** EXERCISE PROMPT **
Starting with the line that mentions "2 [button] (729, 821)", repeat each line verbatim until the entries end, both ends included.

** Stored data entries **
○ ○ ○ ○ ○

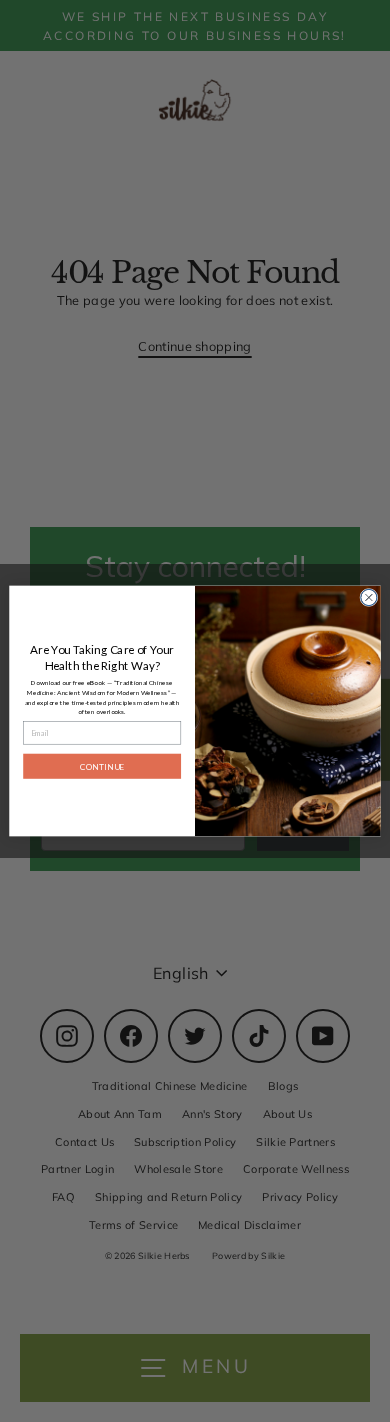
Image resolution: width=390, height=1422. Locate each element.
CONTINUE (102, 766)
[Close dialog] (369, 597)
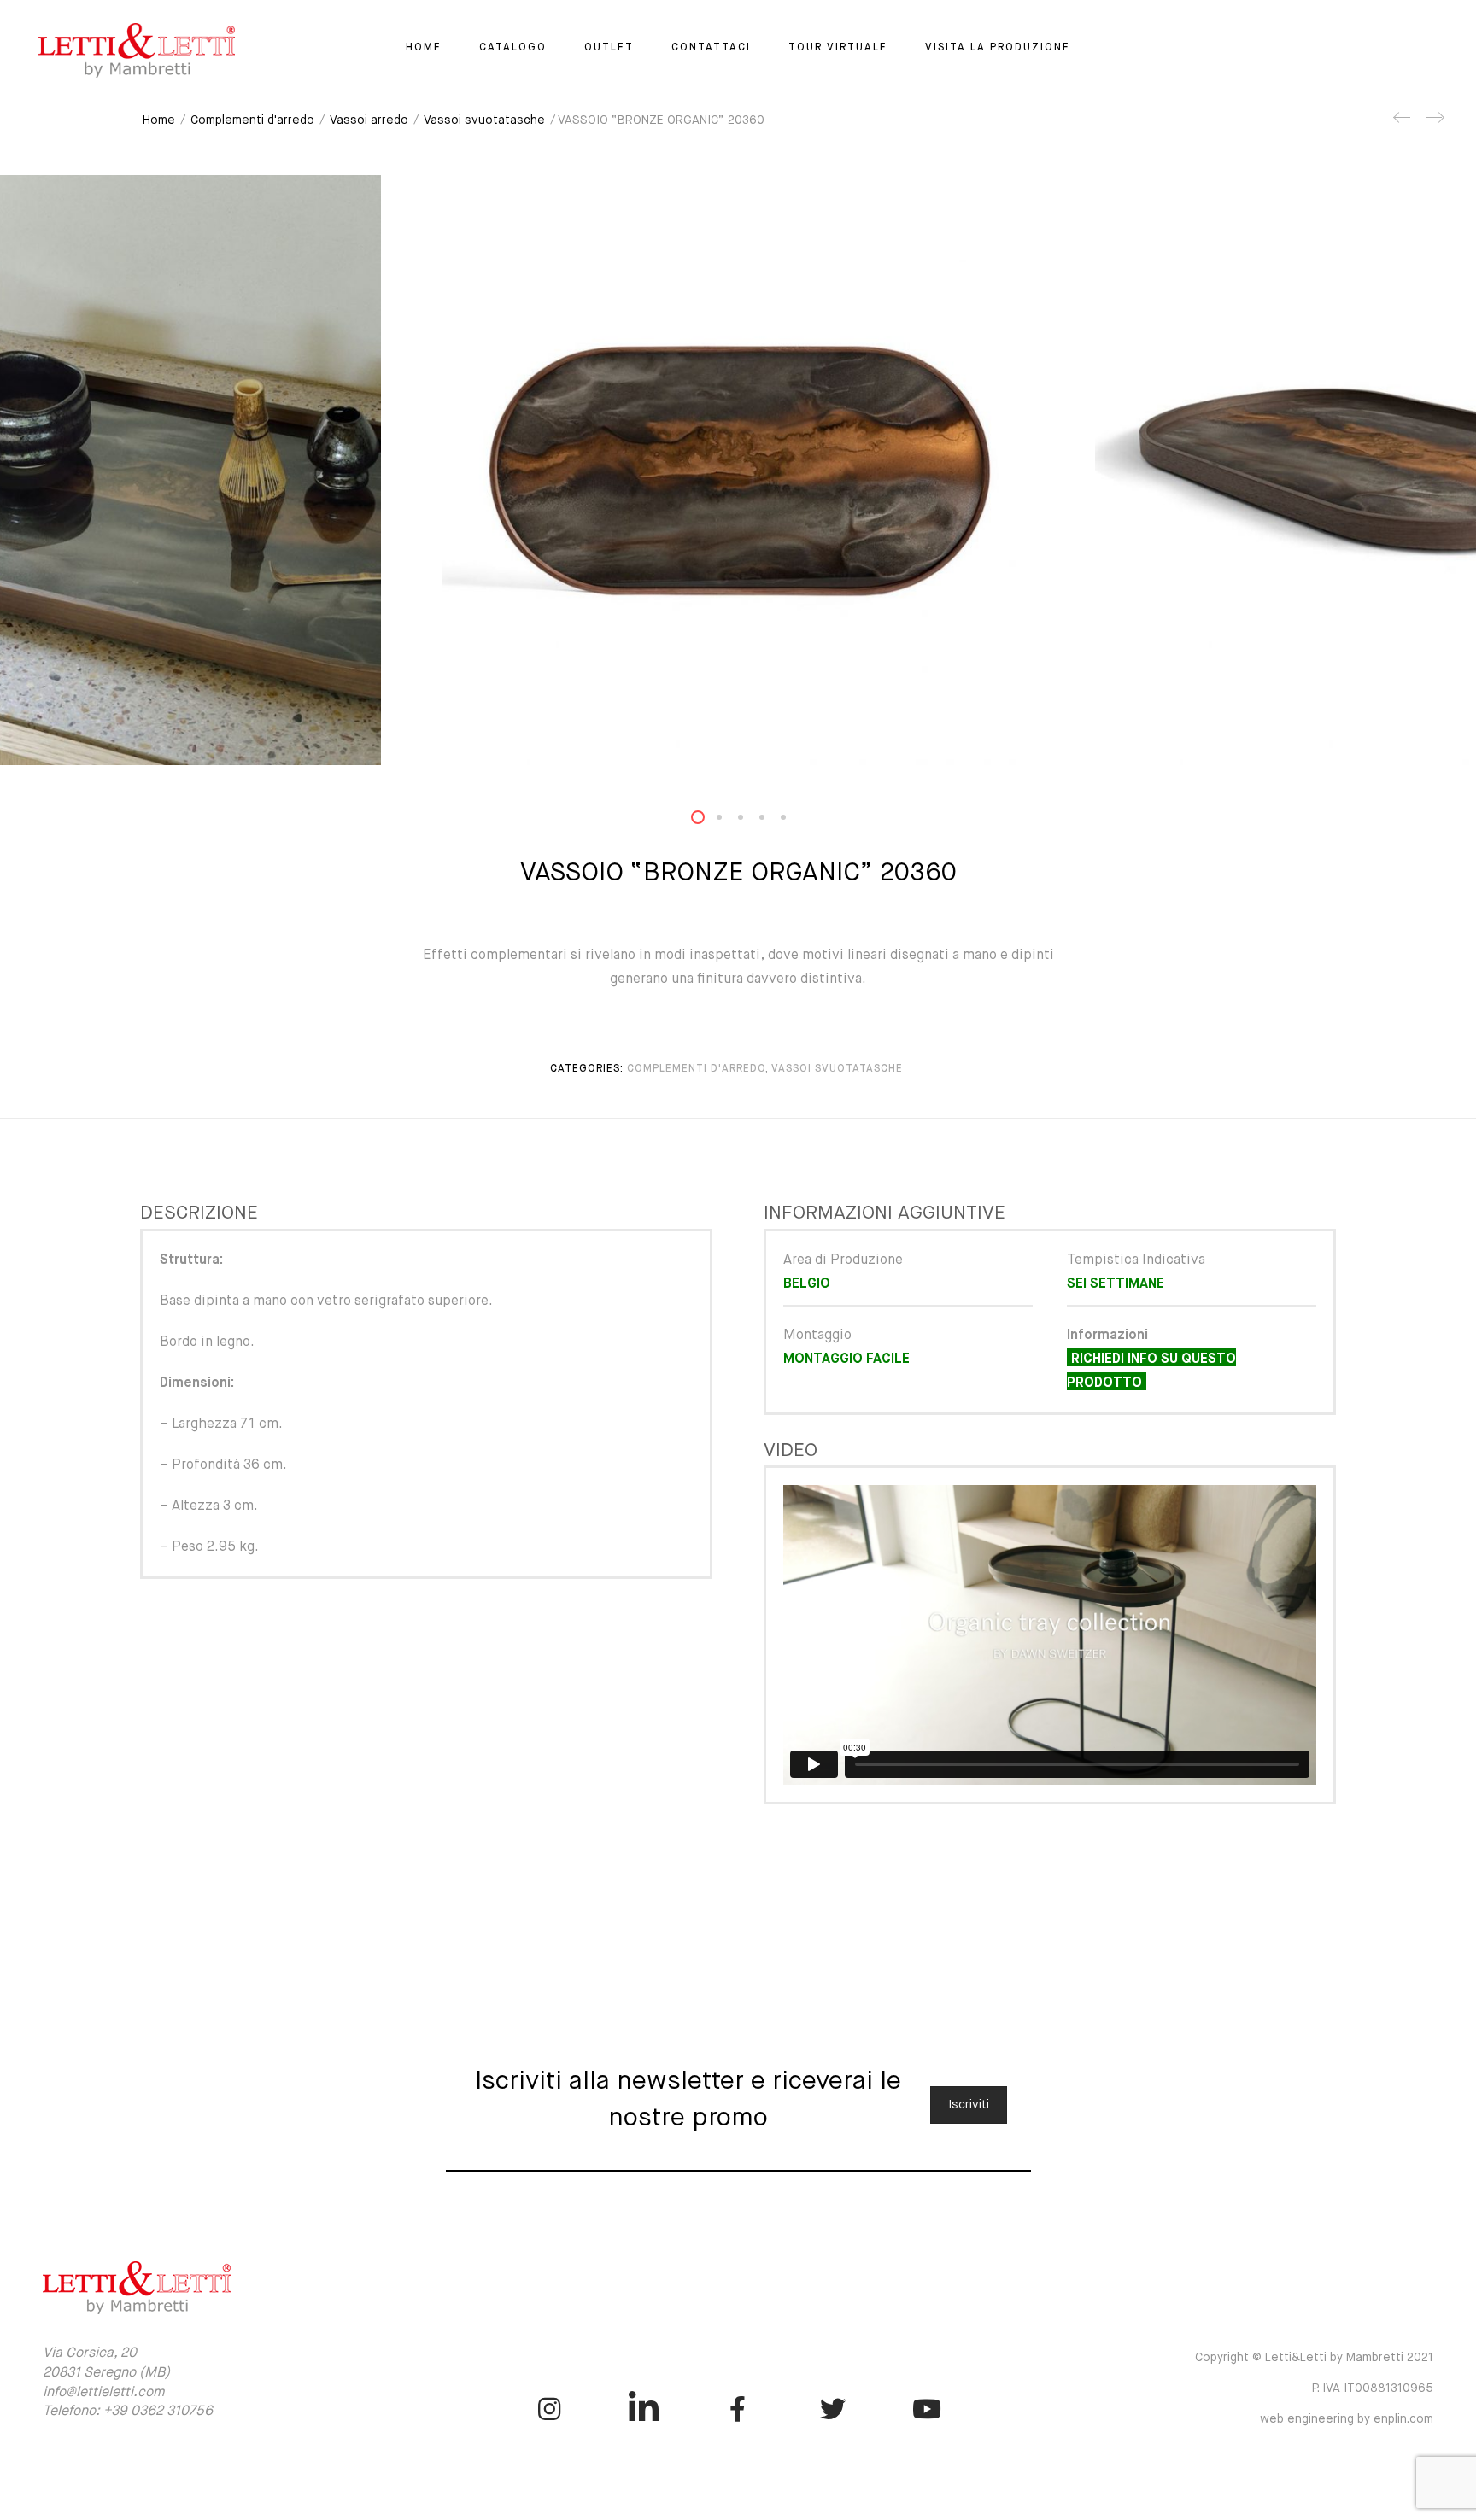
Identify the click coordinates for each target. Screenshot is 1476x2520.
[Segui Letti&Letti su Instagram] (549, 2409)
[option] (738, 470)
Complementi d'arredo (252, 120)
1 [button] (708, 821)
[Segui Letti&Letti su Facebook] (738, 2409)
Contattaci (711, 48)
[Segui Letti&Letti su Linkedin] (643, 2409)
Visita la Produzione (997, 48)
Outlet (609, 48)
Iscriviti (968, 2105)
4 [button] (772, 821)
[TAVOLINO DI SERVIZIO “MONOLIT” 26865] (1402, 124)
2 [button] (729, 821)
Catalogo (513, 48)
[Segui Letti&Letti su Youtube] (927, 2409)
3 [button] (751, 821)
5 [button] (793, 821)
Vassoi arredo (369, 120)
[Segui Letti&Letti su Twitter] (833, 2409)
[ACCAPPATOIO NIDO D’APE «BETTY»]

○ ○ ○ ○ ○

** REPLY **
2 [button] (729, 821)
Catalogo (513, 48)
[Segui Letti&Letti su Youtube] (927, 2409)
3 [button] (751, 821)
5 [button] (793, 821)
Vassoi arredo (369, 120)
[Segui Letti&Letti su Twitter] (833, 2409)
[ACCAPPATOIO NIDO D’APE «BETTY»]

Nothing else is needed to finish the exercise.